Râvî diyor ki: «İbni
Abbâs: (İşte bak) ben de dudaklarımı Resulullah (Sallallahu Aleyhi ve
Sellem)'in kıpırdattığı gibi kıpırdatıyorum.» dedi.
Saîd b. Cübeyr dahî:
«ibni Abbâs dudaklarını nasıl kıpırdattıysa ben de öyle kıpırdatıyorum.»
diyerek dudaklarını kıpırdatmış, (ve rivayetine şöyle devam etmiş): Bunun
Üzerine Allah Teâlâ:
«Onu acefe edeyim diye
onunla dilini oynatma) Çünkü onu toplamak da okutmak da ancak Bize âidtir»
âyetlerini indirdi. İbni Abbâs bunları şöyle tefsir etti: Kur'ân'ı senin
kalbinde toplamak bize aittir.
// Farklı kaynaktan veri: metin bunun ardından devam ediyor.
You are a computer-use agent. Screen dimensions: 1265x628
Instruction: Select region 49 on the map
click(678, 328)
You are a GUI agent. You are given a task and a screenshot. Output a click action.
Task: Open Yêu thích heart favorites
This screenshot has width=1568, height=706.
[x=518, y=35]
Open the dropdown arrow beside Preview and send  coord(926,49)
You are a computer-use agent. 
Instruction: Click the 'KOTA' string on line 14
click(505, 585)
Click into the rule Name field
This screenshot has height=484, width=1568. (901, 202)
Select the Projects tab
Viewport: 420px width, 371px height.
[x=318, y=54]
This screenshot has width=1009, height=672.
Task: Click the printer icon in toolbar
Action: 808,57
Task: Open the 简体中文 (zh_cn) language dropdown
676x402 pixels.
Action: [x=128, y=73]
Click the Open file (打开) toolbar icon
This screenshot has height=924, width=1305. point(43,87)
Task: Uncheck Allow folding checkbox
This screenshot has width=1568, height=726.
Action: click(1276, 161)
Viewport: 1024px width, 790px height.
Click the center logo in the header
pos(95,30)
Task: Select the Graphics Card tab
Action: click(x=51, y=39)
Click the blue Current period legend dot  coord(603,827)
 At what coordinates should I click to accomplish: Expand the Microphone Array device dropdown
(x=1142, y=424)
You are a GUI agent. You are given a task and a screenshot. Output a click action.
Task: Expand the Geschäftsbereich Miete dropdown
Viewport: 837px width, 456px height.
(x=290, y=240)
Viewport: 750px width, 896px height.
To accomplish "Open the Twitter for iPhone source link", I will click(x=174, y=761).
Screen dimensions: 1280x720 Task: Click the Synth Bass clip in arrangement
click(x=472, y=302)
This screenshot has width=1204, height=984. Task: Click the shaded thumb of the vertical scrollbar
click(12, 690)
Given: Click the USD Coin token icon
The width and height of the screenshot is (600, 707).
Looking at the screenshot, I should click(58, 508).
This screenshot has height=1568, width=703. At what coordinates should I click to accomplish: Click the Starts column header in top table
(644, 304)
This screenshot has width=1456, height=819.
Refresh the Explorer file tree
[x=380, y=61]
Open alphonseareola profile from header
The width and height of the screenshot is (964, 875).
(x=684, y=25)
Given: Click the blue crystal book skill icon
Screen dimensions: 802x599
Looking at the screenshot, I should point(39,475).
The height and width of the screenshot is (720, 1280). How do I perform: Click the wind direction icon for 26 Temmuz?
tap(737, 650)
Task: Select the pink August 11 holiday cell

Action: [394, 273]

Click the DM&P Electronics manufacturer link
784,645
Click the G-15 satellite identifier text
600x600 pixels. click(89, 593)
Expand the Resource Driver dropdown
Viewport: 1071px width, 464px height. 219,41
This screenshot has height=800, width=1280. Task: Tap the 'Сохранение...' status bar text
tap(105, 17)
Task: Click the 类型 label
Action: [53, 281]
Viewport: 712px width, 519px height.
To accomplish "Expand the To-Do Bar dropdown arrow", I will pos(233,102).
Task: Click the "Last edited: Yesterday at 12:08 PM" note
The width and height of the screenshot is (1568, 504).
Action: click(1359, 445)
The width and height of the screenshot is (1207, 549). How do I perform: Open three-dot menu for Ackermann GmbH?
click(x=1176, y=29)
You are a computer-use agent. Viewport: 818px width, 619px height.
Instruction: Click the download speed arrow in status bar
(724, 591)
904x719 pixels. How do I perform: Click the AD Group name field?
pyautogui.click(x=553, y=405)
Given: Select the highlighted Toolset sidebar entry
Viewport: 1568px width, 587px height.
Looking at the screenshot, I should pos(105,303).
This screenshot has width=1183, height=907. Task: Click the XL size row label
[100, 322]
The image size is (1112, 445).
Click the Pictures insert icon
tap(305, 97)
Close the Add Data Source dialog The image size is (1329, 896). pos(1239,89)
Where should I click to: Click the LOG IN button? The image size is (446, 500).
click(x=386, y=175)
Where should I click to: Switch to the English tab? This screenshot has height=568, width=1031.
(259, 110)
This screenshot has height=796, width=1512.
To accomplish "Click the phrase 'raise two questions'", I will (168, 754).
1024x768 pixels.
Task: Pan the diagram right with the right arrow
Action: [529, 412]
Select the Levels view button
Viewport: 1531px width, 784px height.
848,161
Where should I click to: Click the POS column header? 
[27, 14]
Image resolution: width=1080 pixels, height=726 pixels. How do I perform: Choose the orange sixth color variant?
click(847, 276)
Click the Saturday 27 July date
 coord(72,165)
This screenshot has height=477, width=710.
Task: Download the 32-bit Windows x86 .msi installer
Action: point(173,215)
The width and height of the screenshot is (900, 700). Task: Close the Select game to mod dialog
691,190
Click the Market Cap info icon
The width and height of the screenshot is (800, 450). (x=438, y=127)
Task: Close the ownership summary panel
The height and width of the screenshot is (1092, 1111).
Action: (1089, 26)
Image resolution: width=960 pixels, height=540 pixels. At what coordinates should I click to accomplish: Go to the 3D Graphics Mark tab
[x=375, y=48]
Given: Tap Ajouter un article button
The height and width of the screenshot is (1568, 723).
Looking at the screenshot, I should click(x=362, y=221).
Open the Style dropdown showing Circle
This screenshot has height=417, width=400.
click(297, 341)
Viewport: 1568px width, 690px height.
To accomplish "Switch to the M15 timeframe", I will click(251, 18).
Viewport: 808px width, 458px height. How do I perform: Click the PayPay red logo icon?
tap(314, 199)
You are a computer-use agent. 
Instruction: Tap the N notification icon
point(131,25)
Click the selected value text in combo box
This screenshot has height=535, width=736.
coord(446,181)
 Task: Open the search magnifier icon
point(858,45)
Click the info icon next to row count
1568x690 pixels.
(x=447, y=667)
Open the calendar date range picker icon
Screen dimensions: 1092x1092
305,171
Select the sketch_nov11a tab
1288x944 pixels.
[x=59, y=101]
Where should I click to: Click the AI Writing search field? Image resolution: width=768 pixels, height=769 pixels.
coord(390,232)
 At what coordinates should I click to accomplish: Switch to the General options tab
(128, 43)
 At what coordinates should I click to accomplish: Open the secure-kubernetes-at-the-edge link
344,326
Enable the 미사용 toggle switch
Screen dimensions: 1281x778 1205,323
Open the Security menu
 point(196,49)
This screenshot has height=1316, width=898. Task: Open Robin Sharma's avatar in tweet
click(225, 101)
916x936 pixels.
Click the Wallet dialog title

Sonra sen onu okursun. «Onu biz (Cibrîlin dili
ile) okuduğumuz vakit sen hemen onun okunuşuna tabî ol.» (İbni Abbâs bunu da
şöyle tefsir etti): Sen hemen dinle ve sükut et! Sonra hakîkaten senin onu
okuman bize âit bir iştir.
İbni Abbâs Dediki; Artık
Resulullah (Sallallahu Aleyhi ve Sellem) kendisine Cibril geldiği zaman dinler.
Cibril gidince vahyi onun okuttuğu gibi okurdu.
İzah:
Bu hadîsi Buhar!
«Vahyin başlaması» bahsinde ve «Sure-i Kıyametin Tefsiri» nde tahric etmiştir.
Hadîs «Sünen-i Tirmizî» de dahî
mevcuttur. Tirmizî onun hakkında: «Bu hadîs hasen sahihtir» demiştir.
Zemahşerî (467 - 538)
nin beyânına göre Cebrail (A.S.) vahy getirdiği zaman Nebi (Sallallahu Aleyhi
ve Sellem) onun okuduklarını hemen bellemek ve onlardan bir şey kaçırmamak için
acele eder. Okunan vahy bitinceye kadar sabretmeden Cebrail'in okuduklarını
ağzından alırdı. Bunun üzerine Teâlâ Hazretleri gelen vahyi can kulağı ile
dinlemesini, vahyin okunması bittikten sonra kendisinin de okumasını emir
buyurdu. Bu hususda gelen âyetler şunlardır:
«Vahye acele edeyim
diye onunla dilini oynatma! Çünkü onu toplamak da okutmakda ancak Bize âidtîr. Onu
biz okuduğumuz vakit Sen onun okunuşuna tâbi oll Sonra hakîkaten onun beyânı
bize aittir.» [ Kıyamet 16-17-18 ]
Bu âyetlerin mânâsı:
«Cibril A.S. sana getirdiği vahyi okurken onu acele kavramak ve bir şey
kaçırmamak endişesi ile hemen Cibril'in ağzından alma! Gelen vahyin okunması
bitinceye kadar sabret, güzelce dinle! Belleyemem diye korkma, Cibril (A.S.)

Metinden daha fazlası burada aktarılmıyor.